■ What you should do ■
In the passage about ancient Venus, reproduce everything from "Using a model" down to "in a statement.", switching each "scientists" to "researchers".

■ Text block ■
......
Using a model similar to what is used to study climate change on Earth, scientists at NASA's Goddard Institute for Space Studies (GISS) concluded that the planet may have once been an entirely different place than modern-day Venus, which is a "hellish place" with a carbon dioxide atmosphere 90 times as thick as Earth's and almost no water vapor, and temperatures that reach 864 degrees Fahrenheit (462 degrees Celsius).
 
"Many of the same tools we use to model climate change on Earth can be adapted to study climates on other planets, both past and present," Michael Way, a researcher at GISS and the paper's lead author, said in a statement.
 
The research, published in the journal Geophysical Research Letters, was made possible by using previous data and applying it to a new hypothesis of what ancient Venus was really like.
 
First, the scientists used data from NASA's Pioneer mission in the 1980s, which suggested that Venus may have once had an ocean.
 
They then used newer research which, contrary to previous beliefs, found that just because a planet has a slow rotation rate - like Venus - doesn't mean it has a thick atmosphere. That is, although modern Venus has a thick atmosphere, an earlier Venus could have had a different - and more habitable - environment, while still maintaining the exact same rotation rate it does today.  
 
Using that existing information, the scientists based their research on the assumption that ancient Venus had more dry land than Earth, particularly in the tropics. That would have limited the amount of water that was evaporated from the oceans. If that assumption was true, the hypothetical Venus of the past would have possessed an ideal environment to host life.
 
Moving forward, the researchers simulated a Venus with an atmosphere similar to Earth's, but with a day as long as Venus' current day, which totals 117 Earth days. They also threw in a shallow ocean which was consistent with data from Pioneer spacecraft.  
 
 
"In the GISS model's simulation, Venus' slow spin exposes its dayside to the sun for almost two months at a time," co-author and GISS scientist Anthony Del Genio said. "This warms the surface and produces rain that creates a thick layer of clouds, which acts like an umbrella to shield the surface from much of the solar heating. The result is mean climate temperatures that are actually a few degrees cooler than Earth's today."
 
The study was done as part of NASA's Planetary Scientce Astrobiology program through the Nexus for Exoplanet System Science (NexSS) program.
......
■ Information provided ■
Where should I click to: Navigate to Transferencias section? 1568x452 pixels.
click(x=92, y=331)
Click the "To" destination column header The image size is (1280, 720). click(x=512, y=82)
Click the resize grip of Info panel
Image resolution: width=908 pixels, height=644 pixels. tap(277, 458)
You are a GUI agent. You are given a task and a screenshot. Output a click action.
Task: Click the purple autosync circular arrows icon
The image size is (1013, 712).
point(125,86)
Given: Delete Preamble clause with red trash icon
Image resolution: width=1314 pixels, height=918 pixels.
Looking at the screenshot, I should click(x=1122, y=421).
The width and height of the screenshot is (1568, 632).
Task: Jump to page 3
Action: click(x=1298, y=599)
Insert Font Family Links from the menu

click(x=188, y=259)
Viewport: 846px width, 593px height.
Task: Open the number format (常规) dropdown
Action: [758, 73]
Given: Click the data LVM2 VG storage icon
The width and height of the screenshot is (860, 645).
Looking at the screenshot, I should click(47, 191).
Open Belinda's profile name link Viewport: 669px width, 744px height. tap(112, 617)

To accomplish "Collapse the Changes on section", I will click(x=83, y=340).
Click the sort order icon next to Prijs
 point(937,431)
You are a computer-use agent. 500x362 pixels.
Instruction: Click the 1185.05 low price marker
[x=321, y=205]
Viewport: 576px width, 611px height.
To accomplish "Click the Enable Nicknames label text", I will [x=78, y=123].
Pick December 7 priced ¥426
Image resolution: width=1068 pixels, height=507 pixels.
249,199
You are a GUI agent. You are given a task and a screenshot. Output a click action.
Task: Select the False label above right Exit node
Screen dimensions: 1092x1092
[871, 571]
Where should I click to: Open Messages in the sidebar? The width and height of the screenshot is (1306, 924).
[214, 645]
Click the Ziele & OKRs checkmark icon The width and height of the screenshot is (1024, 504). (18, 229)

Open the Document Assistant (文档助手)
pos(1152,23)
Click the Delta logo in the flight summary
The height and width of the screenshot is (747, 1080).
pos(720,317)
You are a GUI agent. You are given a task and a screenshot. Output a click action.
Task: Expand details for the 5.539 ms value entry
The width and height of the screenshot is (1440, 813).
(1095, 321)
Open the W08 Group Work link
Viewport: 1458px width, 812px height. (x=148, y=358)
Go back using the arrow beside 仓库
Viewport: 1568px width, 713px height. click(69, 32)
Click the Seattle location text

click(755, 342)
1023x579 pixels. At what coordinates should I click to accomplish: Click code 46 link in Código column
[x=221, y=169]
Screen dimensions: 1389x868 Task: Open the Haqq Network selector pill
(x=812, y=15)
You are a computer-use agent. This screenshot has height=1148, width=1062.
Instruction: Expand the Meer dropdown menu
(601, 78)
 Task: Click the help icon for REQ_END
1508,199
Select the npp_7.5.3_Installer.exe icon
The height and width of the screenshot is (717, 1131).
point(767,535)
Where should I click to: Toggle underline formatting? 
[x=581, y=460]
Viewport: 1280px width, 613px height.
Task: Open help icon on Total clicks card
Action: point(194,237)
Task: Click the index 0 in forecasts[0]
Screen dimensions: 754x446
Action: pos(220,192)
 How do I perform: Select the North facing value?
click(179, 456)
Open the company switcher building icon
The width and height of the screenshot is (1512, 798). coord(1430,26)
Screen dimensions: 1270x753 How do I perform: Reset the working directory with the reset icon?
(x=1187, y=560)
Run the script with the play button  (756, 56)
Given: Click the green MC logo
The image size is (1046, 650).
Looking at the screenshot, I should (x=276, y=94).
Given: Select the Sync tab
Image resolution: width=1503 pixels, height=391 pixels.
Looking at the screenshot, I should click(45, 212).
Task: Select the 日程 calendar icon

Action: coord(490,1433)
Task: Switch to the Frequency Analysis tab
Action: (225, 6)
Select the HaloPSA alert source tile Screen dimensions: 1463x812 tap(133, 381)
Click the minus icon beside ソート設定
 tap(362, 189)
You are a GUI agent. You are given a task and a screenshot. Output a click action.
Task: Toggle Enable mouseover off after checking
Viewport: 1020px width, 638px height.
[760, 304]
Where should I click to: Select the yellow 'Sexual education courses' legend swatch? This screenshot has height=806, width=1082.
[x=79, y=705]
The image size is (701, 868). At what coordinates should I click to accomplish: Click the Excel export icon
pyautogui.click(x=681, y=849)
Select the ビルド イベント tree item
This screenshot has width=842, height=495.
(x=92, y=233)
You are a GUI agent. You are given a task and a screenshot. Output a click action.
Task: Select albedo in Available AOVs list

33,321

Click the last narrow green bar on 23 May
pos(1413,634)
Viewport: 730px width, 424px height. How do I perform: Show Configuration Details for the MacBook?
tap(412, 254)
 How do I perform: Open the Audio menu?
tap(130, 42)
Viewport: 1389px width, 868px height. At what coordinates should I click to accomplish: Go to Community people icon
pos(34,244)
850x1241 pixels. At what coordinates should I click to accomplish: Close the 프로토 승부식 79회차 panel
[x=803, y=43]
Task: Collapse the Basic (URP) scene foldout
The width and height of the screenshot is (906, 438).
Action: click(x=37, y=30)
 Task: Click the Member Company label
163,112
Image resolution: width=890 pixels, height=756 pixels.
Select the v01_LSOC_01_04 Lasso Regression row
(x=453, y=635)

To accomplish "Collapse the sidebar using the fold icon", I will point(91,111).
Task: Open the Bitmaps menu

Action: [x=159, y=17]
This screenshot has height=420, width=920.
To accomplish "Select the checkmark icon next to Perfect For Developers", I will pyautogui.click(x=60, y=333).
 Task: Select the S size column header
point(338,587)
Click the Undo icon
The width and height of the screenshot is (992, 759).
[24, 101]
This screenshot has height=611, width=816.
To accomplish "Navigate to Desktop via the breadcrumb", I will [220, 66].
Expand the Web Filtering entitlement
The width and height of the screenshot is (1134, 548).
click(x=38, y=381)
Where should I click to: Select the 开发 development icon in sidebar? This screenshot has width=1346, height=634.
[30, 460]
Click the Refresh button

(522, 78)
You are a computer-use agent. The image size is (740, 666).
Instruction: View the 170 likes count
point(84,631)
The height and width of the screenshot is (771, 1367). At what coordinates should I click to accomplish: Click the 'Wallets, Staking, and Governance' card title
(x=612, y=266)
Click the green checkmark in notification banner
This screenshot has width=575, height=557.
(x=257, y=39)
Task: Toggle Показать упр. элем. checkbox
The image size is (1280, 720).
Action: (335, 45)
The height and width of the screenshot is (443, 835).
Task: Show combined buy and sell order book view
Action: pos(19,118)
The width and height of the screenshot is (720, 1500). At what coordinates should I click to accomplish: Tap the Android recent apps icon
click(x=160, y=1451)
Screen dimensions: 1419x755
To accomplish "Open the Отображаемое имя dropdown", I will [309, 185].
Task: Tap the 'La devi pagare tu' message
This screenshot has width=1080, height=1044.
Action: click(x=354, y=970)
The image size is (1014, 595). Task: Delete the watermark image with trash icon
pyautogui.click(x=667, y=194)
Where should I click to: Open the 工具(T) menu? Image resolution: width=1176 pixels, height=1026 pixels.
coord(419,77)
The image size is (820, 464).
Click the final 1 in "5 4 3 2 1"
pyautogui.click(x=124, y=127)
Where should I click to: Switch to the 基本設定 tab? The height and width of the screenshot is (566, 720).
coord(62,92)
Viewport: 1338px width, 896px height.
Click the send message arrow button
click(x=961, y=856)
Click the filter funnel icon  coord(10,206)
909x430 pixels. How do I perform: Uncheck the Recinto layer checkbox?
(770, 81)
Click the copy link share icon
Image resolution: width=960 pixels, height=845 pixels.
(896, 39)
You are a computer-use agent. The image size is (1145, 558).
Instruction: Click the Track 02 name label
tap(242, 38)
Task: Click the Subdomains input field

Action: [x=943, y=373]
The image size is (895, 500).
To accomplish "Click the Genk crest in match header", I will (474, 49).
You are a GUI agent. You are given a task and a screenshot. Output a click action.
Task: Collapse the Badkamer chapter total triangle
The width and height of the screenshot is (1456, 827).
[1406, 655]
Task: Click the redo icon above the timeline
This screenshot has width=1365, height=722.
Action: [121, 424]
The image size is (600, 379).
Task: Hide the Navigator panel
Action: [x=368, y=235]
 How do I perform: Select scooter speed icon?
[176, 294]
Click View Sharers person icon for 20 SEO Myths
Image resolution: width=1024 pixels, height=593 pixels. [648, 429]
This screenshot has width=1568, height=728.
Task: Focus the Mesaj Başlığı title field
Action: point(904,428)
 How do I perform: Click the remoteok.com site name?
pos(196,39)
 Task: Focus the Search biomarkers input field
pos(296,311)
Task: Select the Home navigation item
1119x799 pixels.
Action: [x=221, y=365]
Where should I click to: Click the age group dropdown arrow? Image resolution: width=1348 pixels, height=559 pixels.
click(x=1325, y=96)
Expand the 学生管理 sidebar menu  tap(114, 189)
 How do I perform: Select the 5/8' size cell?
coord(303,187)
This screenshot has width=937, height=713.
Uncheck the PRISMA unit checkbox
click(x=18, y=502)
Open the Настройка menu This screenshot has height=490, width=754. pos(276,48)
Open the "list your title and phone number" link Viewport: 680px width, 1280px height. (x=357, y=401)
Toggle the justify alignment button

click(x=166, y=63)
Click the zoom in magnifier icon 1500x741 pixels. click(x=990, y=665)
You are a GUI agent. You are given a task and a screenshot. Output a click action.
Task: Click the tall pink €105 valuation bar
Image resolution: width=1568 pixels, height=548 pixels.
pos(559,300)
......
■ Answer box ■
Using a model similar to what is used to study climate change on Earth, researchers at NASA's Goddard Institute for Space Studies (GISS) concluded that the planet may have once been an entirely different place than modern-day Venus, which is a "hellish place" with a carbon dioxide atmosphere 90 times as thick as Earth's and almost no water vapor, and temperatures that reach 864 degrees Fahrenheit (462 degrees Celsius).
 
"Many of the same tools we use to model climate change on Earth can be adapted to study climates on other planets, both past and present," Michael Way, a researcher at GISS and the paper's lead author, said in a statement.